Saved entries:
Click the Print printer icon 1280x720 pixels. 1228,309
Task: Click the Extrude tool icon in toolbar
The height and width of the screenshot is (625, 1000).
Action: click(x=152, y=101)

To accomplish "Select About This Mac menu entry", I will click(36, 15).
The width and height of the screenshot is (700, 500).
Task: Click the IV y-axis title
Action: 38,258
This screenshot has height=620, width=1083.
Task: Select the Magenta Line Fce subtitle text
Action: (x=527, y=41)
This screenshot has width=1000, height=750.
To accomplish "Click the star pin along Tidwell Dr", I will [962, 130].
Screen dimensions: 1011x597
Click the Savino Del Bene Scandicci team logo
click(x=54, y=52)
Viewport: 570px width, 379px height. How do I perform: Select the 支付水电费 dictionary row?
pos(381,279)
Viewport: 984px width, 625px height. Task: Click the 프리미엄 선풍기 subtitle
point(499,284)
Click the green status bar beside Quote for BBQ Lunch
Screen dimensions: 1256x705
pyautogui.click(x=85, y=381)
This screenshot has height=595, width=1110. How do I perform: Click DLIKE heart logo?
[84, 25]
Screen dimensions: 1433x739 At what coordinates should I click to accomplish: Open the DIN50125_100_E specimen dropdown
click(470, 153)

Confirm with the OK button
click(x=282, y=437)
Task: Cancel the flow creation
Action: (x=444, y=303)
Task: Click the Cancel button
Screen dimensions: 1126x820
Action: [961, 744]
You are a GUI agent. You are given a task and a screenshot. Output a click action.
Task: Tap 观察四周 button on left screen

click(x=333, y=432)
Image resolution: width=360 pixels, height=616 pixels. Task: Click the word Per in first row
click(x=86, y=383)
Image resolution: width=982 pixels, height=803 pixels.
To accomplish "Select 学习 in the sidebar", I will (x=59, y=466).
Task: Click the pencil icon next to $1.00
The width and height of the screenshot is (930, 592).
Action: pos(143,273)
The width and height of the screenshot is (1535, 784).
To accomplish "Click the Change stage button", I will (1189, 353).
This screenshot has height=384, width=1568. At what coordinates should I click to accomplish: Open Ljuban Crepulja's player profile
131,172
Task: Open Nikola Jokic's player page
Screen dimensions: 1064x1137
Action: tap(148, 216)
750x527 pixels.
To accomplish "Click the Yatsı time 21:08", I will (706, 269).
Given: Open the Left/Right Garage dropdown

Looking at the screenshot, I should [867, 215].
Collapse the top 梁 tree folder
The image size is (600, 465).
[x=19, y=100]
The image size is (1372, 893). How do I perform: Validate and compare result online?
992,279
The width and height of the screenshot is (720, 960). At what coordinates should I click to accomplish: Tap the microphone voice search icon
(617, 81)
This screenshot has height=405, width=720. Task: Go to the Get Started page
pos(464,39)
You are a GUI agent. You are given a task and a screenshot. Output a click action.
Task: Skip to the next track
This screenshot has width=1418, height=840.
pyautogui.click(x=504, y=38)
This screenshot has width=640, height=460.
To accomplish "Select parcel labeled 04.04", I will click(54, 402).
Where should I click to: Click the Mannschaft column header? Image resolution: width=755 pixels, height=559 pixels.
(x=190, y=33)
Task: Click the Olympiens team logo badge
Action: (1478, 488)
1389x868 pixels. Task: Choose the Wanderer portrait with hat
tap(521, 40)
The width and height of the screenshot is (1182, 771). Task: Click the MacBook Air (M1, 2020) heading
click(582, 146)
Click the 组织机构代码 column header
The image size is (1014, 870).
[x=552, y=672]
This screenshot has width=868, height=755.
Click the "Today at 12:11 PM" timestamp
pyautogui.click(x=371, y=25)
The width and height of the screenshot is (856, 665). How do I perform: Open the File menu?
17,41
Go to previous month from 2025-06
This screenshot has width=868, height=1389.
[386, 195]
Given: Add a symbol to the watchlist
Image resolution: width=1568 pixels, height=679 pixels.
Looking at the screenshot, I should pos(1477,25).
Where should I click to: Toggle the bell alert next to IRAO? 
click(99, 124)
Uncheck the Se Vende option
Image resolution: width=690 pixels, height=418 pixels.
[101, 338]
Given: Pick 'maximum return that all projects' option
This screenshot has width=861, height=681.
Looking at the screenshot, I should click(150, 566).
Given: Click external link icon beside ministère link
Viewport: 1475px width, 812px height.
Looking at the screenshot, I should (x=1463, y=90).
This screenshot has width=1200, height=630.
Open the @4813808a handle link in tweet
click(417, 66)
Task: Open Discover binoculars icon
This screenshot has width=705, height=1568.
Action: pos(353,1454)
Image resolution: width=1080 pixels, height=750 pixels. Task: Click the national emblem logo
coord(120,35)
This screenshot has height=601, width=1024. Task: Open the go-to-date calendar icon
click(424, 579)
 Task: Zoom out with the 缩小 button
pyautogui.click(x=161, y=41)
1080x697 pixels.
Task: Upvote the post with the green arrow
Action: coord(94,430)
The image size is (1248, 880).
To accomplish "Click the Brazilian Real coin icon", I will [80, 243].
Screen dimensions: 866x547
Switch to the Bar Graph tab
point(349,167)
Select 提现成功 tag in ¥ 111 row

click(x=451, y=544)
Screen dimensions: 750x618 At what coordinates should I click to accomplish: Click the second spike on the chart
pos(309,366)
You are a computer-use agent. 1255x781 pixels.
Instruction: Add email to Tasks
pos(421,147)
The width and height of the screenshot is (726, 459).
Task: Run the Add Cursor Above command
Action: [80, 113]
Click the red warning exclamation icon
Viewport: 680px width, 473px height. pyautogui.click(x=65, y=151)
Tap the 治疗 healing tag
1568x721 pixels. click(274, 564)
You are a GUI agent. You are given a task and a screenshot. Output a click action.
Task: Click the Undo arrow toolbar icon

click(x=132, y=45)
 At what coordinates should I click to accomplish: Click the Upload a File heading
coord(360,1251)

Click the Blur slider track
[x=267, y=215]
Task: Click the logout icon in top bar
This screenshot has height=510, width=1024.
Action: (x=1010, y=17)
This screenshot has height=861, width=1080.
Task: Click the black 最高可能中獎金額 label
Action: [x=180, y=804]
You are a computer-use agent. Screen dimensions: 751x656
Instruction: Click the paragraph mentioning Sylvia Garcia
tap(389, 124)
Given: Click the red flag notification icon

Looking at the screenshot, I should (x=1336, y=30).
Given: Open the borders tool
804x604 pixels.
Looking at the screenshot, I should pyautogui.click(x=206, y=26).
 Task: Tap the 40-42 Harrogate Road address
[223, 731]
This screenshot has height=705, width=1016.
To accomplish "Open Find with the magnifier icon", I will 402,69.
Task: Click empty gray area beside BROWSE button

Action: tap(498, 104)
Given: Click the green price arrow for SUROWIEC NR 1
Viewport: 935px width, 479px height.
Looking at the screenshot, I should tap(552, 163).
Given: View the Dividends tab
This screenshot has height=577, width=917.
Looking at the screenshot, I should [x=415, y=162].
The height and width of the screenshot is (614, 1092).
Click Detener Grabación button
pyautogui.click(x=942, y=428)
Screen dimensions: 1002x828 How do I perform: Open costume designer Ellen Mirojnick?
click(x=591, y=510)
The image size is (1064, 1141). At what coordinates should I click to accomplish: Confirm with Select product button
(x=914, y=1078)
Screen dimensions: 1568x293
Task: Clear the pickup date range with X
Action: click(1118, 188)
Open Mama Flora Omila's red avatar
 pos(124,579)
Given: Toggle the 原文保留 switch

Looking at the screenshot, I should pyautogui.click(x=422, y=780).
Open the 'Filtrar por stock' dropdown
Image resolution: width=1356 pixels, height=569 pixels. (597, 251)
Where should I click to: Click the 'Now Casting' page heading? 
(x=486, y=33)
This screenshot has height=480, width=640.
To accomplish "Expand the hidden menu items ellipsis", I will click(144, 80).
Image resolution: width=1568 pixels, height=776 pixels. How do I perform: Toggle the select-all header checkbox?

EXERCISE AIM: Nothing should be left out: repeat all of the data exactly.

TASK ANSWER:
Click the Print printer icon 1280x720 pixels. 1228,309
Task: Click the Extrude tool icon in toolbar
The height and width of the screenshot is (625, 1000).
Action: click(x=152, y=101)

To accomplish "Select About This Mac menu entry", I will click(36, 15).
The width and height of the screenshot is (700, 500).
Task: Click the IV y-axis title
Action: 38,258
This screenshot has height=620, width=1083.
Task: Select the Magenta Line Fce subtitle text
Action: (x=527, y=41)
This screenshot has width=1000, height=750.
To accomplish "Click the star pin along Tidwell Dr", I will [962, 130].
Screen dimensions: 1011x597
Click the Savino Del Bene Scandicci team logo
click(x=54, y=52)
Viewport: 570px width, 379px height. How do I perform: Select the 支付水电费 dictionary row?
pos(381,279)
Viewport: 984px width, 625px height. Task: Click the 프리미엄 선풍기 subtitle
point(499,284)
Click the green status bar beside Quote for BBQ Lunch
Screen dimensions: 1256x705
pyautogui.click(x=85, y=381)
This screenshot has height=595, width=1110. How do I perform: Click DLIKE heart logo?
[84, 25]
Screen dimensions: 1433x739 At what coordinates should I click to accomplish: Open the DIN50125_100_E specimen dropdown
click(470, 153)

Confirm with the OK button
click(x=282, y=437)
Task: Cancel the flow creation
Action: (x=444, y=303)
Task: Click the Cancel button
Screen dimensions: 1126x820
Action: [961, 744]
You are a GUI agent. You are given a task and a screenshot. Output a click action.
Task: Tap 观察四周 button on left screen

click(x=333, y=432)
Image resolution: width=360 pixels, height=616 pixels. Task: Click the word Per in first row
click(x=86, y=383)
Image resolution: width=982 pixels, height=803 pixels.
To accomplish "Select 学习 in the sidebar", I will (x=59, y=466).
Task: Click the pencil icon next to $1.00
The width and height of the screenshot is (930, 592).
Action: pos(143,273)
The width and height of the screenshot is (1535, 784).
To accomplish "Click the Change stage button", I will (1189, 353).
This screenshot has height=384, width=1568. At what coordinates should I click to accomplish: Open Ljuban Crepulja's player profile
131,172
Task: Open Nikola Jokic's player page
Screen dimensions: 1064x1137
Action: tap(148, 216)
750x527 pixels.
To accomplish "Click the Yatsı time 21:08", I will (706, 269).
Given: Open the Left/Right Garage dropdown

Looking at the screenshot, I should [867, 215].
Collapse the top 梁 tree folder
The image size is (600, 465).
[x=19, y=100]
The image size is (1372, 893). How do I perform: Validate and compare result online?
992,279
The width and height of the screenshot is (720, 960). At what coordinates should I click to accomplish: Tap the microphone voice search icon
(617, 81)
This screenshot has height=405, width=720. Task: Go to the Get Started page
pos(464,39)
You are a GUI agent. You are given a task and a screenshot. Output a click action.
Task: Skip to the next track
This screenshot has width=1418, height=840.
pyautogui.click(x=504, y=38)
This screenshot has width=640, height=460.
To accomplish "Select parcel labeled 04.04", I will click(54, 402).
Where should I click to: Click the Mannschaft column header? Image resolution: width=755 pixels, height=559 pixels.
(x=190, y=33)
Task: Click the Olympiens team logo badge
Action: (1478, 488)
1389x868 pixels. Task: Choose the Wanderer portrait with hat
tap(521, 40)
The width and height of the screenshot is (1182, 771). Task: Click the MacBook Air (M1, 2020) heading
click(582, 146)
Click the 组织机构代码 column header
The image size is (1014, 870).
[x=552, y=672]
This screenshot has width=868, height=755.
Click the "Today at 12:11 PM" timestamp
pyautogui.click(x=371, y=25)
The width and height of the screenshot is (856, 665). How do I perform: Open the File menu?
17,41
Go to previous month from 2025-06
This screenshot has width=868, height=1389.
[386, 195]
Given: Add a symbol to the watchlist
Image resolution: width=1568 pixels, height=679 pixels.
Looking at the screenshot, I should pos(1477,25).
Where should I click to: Toggle the bell alert next to IRAO? 
click(99, 124)
Uncheck the Se Vende option
Image resolution: width=690 pixels, height=418 pixels.
[101, 338]
Given: Pick 'maximum return that all projects' option
This screenshot has width=861, height=681.
Looking at the screenshot, I should click(150, 566).
Given: Click external link icon beside ministère link
Viewport: 1475px width, 812px height.
Looking at the screenshot, I should (x=1463, y=90).
This screenshot has width=1200, height=630.
Open the @4813808a handle link in tweet
click(417, 66)
Task: Open Discover binoculars icon
This screenshot has width=705, height=1568.
Action: pos(353,1454)
Image resolution: width=1080 pixels, height=750 pixels. Task: Click the national emblem logo
coord(120,35)
This screenshot has height=601, width=1024. Task: Open the go-to-date calendar icon
click(424, 579)
 Task: Zoom out with the 缩小 button
pyautogui.click(x=161, y=41)
1080x697 pixels.
Task: Upvote the post with the green arrow
Action: coord(94,430)
The image size is (1248, 880).
To accomplish "Click the Brazilian Real coin icon", I will [80, 243].
Screen dimensions: 866x547
Switch to the Bar Graph tab
point(349,167)
Select 提现成功 tag in ¥ 111 row

click(x=451, y=544)
Screen dimensions: 750x618 At what coordinates should I click to accomplish: Click the second spike on the chart
pos(309,366)
You are a computer-use agent. 1255x781 pixels.
Instruction: Add email to Tasks
pos(421,147)
The width and height of the screenshot is (726, 459).
Task: Run the Add Cursor Above command
Action: [80, 113]
Click the red warning exclamation icon
Viewport: 680px width, 473px height. pyautogui.click(x=65, y=151)
Tap the 治疗 healing tag
1568x721 pixels. click(274, 564)
You are a GUI agent. You are given a task and a screenshot. Output a click action.
Task: Click the Undo arrow toolbar icon

click(x=132, y=45)
 At what coordinates should I click to accomplish: Click the Upload a File heading
coord(360,1251)

Click the Blur slider track
[x=267, y=215]
Task: Click the logout icon in top bar
This screenshot has height=510, width=1024.
Action: (x=1010, y=17)
This screenshot has height=861, width=1080.
Task: Click the black 最高可能中獎金額 label
Action: [x=180, y=804]
You are a computer-use agent. Screen dimensions: 751x656
Instruction: Click the paragraph mentioning Sylvia Garcia
tap(389, 124)
Given: Click the red flag notification icon

Looking at the screenshot, I should (x=1336, y=30).
Given: Open the borders tool
804x604 pixels.
Looking at the screenshot, I should pyautogui.click(x=206, y=26).
 Task: Tap the 40-42 Harrogate Road address
[223, 731]
This screenshot has height=705, width=1016.
To accomplish "Open Find with the magnifier icon", I will 402,69.
Task: Click empty gray area beside BROWSE button

Action: tap(498, 104)
Given: Click the green price arrow for SUROWIEC NR 1
Viewport: 935px width, 479px height.
Looking at the screenshot, I should tap(552, 163).
Given: View the Dividends tab
This screenshot has height=577, width=917.
Looking at the screenshot, I should [x=415, y=162].
The height and width of the screenshot is (614, 1092).
Click Detener Grabación button
pyautogui.click(x=942, y=428)
Screen dimensions: 1002x828 How do I perform: Open costume designer Ellen Mirojnick?
click(x=591, y=510)
The image size is (1064, 1141). At what coordinates should I click to accomplish: Confirm with Select product button
(x=914, y=1078)
Screen dimensions: 1568x293
Task: Clear the pickup date range with X
Action: click(1118, 188)
Open Mama Flora Omila's red avatar
 pos(124,579)
Given: Toggle the 原文保留 switch

Looking at the screenshot, I should pyautogui.click(x=422, y=780).
Open the 'Filtrar por stock' dropdown
Image resolution: width=1356 pixels, height=569 pixels. (597, 251)
Where should I click to: Click the 'Now Casting' page heading? 
(x=486, y=33)
This screenshot has height=480, width=640.
To accomplish "Expand the hidden menu items ellipsis", I will click(144, 80).
Image resolution: width=1568 pixels, height=776 pixels. How do I perform: Toggle the select-all header checkbox?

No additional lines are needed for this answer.